#### WORK INSTRUCTIONS:
Translate this sentence from the comment thread on climate research below into Spanish: "Concern over climate change is perfectly rational."

#### SELECTED TEXT:
_____

A good summary of the matter, which has all the ingredients of a typical leftist scandal.

Mark said...

"Concerns about the long term effects of pumping a billion of years worth of sequestered carbon into the atmosphere is not irrational. It may or may not be overstated but it is not irrational."

Concern over climate change is perfectly rational. Research into climate change is money well spent.

The problem with the field is that disagreeing with the consensus has become professionally toxic. It doesn't help that central figures in the field have violated some of the most basic tenants of data sharing and retention, and of methodological transparency.

The consensus may be absolutely correct, but in a research environment where skepticism is punished and basic data isn't as trustworthy as possible you can't call what's happening in the field science. Sad, really.

Michael K said...

You know, accurate research can be completely discredited by lies that may not even be the main point of the discussion. Rolling Stone did a big piece on TARP and what a fraud it has turned out to be.

It's a good article

The only problem is with this sentence:

The White House and leaders of both parties actually agreed to this preposterous document, but it died in the House when 95 Democrats lined up against it. For an all-too-rare moment during the Bush administration, something resembling sanity prevailed in Washington.

The trouble is that that isn't true ! Or at least isn't the fact.

Even The New York Times has the facts right

"The vote against the measure was 228 to 205, with 133 Republicans turning against President Bush to join 95 Democrats in opposition. The bill was backed by 140 Democrats and 65 Republicans."

Why lie about who stopped the bill ? It weakens my confidence in the rest of his article.

The main body of the piece is about the Obama administration's lies and dissembling but why weaken your argument with a lie trying to make Democrats look better ?

Global warming has the same problem. Years ago I read about the Urban Heat Island problem and some fake data from China. Then came the e-mail scandal at EAU. Then the "hockey stick."

Mark said...

Michael K. that's it exactly. It stops being "science" when scientists stop behaving like scientists and instead behave like politicians.

_____

#### RECORDED DATA:
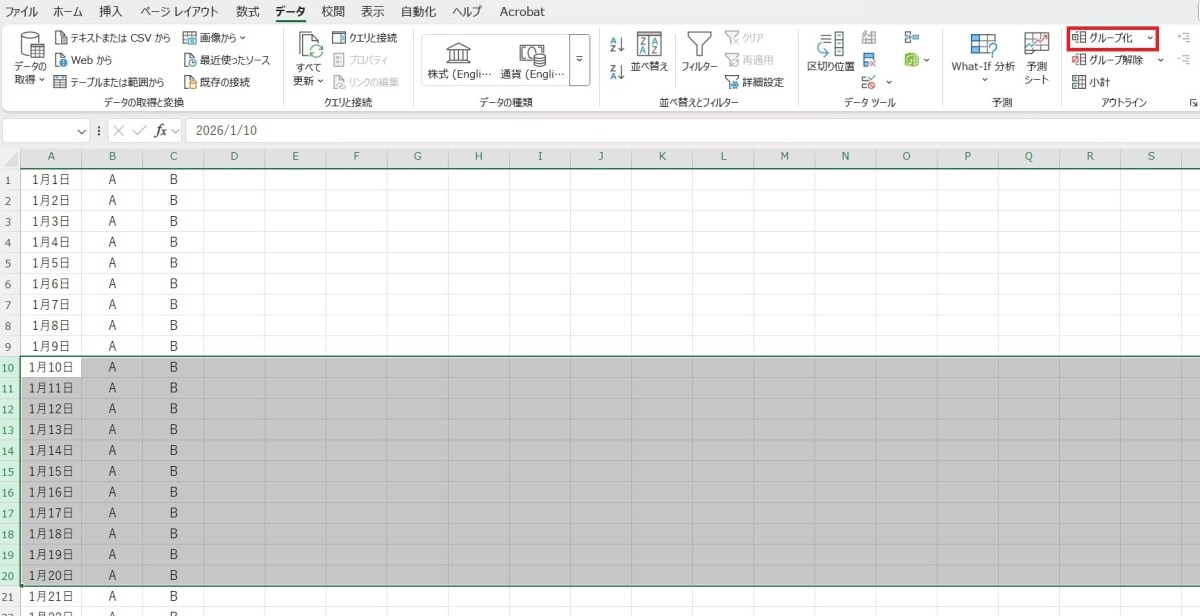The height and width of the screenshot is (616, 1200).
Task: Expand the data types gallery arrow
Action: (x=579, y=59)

_____

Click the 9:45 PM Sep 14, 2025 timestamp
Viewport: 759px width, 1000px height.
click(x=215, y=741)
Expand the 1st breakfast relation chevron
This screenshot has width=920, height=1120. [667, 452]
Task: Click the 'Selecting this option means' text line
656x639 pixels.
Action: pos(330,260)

_____

#### RESPONSE AREA:
La preocupación por el cambio climático es perfectamente racional.